Run MCP servers
This guide explains how to run Model Context Protocol (MCP) servers using ToolHive. It covers how to run servers from the ToolHive registry, customize server settings, and run custom servers using Docker images or protocol schemes.
Run a server from the registry
To run an MCP server from the ToolHive registry, use the
thv run
command with the name of the server you
want to run. The server name is the same as its name in the registry.
thv run <server-name>
For example:
thv run fetch
When you run an MCP server from the registry, ToolHive:
- Pulls the image and launches a container using the configuration from the registry.
- Launches an HTTP proxy on a random port to forward client requests to the container.

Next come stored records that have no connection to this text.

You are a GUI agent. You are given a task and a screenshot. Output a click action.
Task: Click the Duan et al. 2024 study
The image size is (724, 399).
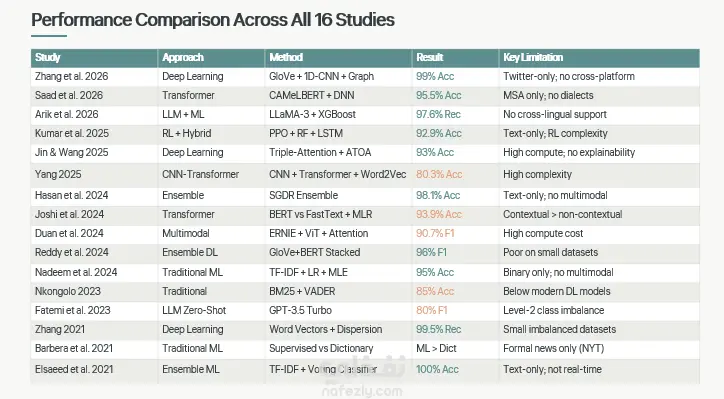[x=69, y=233]

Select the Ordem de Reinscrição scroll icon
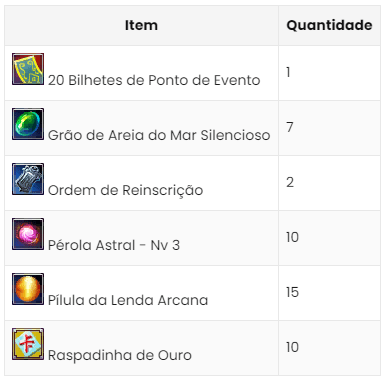click(28, 179)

- Labels the container so it can be tracked by ToolHive:
toolhive: true
toolhive-name: <server-name>
See Running custom MCP servers to run a server that is not in the registry.
Customize server settings
You might need to customize the behavior of an MCP server, such as changing the port, mounting a local directory, or passing secrets. ToolHive provides several options to customize the server's configuration when you run it.

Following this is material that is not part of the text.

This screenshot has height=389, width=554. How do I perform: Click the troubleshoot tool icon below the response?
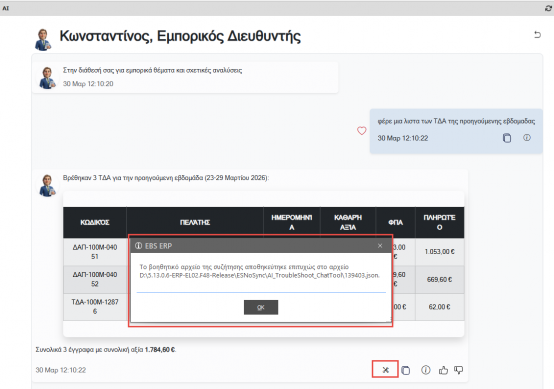385,370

For a complete list of options, run
thv run --help
or see the
thv run
command reference.
Run a server with a custom name
By default, the container name matches the MCP server's name in the registry or
is automatically generated from the image name when you run a custom server. To
give your server instance a custom name, use the --name
option:
thv run --name my-custom-name <server-name>
For example:
thv run --name my-fetch fetch
Run a server with secrets
Many MCP servers require secrets or other configuration variables to function correctly. ToolHive lets you pass these secrets as environment variables when starting the server.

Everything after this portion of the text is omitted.